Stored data
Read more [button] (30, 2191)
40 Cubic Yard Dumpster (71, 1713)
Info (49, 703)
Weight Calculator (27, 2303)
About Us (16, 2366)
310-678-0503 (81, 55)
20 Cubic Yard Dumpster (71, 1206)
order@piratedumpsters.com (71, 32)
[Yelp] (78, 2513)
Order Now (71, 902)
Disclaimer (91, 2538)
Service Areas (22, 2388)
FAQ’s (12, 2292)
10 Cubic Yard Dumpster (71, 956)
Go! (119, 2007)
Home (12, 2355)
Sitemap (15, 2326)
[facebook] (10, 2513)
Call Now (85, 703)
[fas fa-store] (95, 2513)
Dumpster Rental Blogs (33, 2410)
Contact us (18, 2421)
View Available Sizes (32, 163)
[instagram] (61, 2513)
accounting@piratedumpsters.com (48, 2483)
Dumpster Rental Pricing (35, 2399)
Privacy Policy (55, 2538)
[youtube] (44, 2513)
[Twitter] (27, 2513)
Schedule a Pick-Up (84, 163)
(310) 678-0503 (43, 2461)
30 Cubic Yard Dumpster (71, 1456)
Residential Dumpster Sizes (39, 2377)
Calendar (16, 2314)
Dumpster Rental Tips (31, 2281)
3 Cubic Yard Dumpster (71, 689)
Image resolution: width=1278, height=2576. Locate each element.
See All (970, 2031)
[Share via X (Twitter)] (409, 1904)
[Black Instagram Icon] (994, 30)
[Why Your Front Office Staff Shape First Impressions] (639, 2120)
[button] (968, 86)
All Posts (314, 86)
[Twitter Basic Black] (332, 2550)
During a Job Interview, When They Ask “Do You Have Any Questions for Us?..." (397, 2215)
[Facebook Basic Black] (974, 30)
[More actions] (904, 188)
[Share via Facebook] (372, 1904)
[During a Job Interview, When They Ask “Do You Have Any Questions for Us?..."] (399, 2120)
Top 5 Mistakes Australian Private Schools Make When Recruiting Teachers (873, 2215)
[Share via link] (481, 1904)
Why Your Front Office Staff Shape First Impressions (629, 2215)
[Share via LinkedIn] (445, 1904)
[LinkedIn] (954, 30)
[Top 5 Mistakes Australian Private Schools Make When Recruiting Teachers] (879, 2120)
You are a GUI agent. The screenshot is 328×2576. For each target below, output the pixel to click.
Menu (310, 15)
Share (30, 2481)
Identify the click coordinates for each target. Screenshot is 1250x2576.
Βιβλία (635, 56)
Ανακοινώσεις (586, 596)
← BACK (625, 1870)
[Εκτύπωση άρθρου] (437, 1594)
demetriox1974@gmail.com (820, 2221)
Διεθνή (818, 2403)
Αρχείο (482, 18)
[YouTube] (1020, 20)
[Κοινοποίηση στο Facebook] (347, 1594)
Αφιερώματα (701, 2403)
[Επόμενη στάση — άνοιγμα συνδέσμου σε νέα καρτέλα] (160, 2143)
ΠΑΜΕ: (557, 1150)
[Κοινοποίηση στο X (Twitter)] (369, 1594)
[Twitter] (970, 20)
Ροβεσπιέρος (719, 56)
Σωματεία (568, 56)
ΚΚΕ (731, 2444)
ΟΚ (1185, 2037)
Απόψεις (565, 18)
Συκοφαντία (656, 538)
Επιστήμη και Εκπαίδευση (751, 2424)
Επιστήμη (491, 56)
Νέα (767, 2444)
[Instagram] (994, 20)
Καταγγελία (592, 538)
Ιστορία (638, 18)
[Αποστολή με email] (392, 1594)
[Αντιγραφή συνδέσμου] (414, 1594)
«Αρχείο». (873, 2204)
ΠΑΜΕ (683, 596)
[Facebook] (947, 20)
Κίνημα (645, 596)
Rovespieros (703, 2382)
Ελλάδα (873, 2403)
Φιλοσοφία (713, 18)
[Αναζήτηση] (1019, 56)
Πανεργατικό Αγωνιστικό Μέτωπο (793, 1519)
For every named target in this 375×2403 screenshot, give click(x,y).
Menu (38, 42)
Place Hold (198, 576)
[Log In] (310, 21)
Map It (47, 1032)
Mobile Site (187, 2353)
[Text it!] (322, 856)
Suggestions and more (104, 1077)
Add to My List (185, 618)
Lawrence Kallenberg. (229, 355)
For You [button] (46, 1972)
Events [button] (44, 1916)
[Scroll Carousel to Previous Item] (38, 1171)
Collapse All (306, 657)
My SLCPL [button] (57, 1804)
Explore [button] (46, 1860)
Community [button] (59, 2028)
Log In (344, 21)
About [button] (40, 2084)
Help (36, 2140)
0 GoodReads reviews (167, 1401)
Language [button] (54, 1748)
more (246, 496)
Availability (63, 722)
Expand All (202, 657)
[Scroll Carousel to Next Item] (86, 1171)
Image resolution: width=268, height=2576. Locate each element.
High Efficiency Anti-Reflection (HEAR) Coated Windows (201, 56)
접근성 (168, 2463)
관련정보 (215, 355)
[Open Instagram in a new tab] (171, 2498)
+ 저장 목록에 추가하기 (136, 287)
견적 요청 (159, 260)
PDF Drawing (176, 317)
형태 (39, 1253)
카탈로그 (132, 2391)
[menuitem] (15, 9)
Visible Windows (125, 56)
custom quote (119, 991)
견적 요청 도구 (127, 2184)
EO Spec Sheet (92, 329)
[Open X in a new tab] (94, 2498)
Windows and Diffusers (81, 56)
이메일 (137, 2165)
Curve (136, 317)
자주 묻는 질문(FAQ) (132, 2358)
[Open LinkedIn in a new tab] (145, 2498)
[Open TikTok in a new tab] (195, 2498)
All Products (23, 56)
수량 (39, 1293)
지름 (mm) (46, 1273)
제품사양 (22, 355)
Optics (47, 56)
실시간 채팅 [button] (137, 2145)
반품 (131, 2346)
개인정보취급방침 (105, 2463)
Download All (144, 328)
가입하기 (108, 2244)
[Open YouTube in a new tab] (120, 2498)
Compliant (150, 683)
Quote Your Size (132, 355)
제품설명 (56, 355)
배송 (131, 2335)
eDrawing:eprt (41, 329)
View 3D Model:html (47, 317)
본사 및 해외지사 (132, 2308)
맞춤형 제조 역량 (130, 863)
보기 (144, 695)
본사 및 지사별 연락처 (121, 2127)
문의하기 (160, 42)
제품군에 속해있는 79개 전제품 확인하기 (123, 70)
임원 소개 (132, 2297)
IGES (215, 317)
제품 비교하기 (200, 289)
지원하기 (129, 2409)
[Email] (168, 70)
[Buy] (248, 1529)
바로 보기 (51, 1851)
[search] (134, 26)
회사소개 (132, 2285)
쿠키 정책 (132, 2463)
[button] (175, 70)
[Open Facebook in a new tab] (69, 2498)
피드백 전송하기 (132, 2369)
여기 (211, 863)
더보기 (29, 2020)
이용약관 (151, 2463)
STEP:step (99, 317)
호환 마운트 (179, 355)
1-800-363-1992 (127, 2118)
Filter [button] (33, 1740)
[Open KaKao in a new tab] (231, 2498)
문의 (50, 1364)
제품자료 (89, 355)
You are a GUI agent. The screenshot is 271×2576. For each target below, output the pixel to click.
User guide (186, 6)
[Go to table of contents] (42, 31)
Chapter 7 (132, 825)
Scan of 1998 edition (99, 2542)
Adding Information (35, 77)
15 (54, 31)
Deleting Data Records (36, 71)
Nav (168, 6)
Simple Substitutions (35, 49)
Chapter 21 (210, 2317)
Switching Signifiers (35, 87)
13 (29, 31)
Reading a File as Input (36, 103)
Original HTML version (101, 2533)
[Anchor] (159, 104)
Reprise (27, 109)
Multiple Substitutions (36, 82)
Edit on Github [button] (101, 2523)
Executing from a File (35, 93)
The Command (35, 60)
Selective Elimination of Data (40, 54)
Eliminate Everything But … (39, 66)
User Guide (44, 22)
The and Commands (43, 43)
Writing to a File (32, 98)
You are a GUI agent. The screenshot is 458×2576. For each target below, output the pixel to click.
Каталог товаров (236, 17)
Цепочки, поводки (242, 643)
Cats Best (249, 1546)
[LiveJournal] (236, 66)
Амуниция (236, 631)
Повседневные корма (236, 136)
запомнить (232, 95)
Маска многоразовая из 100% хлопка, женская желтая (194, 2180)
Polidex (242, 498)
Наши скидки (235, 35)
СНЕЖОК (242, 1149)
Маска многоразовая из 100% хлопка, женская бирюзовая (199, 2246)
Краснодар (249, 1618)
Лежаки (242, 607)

• EXERCISE OBJECTIVE:
Would you print, exactly as written, every line above from the one holding "지원하기 (129, 2409)" through the one holding "Edit on Github [button] (101, 2523)", with both included and no other lines?

• RESPONSE AREA:
지원하기 (129, 2409)
[Email] (168, 70)
[Buy] (248, 1529)
바로 보기 (51, 1851)
[search] (134, 26)
회사소개 (132, 2285)
쿠키 정책 (132, 2463)
[button] (175, 70)
[Open Facebook in a new tab] (69, 2498)
피드백 전송하기 (132, 2369)
여기 (211, 863)
더보기 (29, 2020)
이용약관 (151, 2463)
STEP:step (99, 317)
호환 마운트 (179, 355)
1-800-363-1992 (127, 2118)
Filter [button] (33, 1740)
[Open KaKao in a new tab] (231, 2498)
문의 (50, 1364)
제품자료 (89, 355)
You are a GUI agent. The screenshot is 271×2576. For each target below, output the pixel to click.
User guide (186, 6)
[Go to table of contents] (42, 31)
Chapter 7 (132, 825)
Scan of 1998 edition (99, 2542)
Adding Information (35, 77)
15 (54, 31)
Deleting Data Records (36, 71)
Nav (168, 6)
Simple Substitutions (35, 49)
Chapter 21 (210, 2317)
Switching Signifiers (35, 87)
13 (29, 31)
Reading a File as Input (36, 103)
Original HTML version (101, 2533)
[Anchor] (159, 104)
Reprise (27, 109)
Multiple Substitutions (36, 82)
Edit on Github [button] (101, 2523)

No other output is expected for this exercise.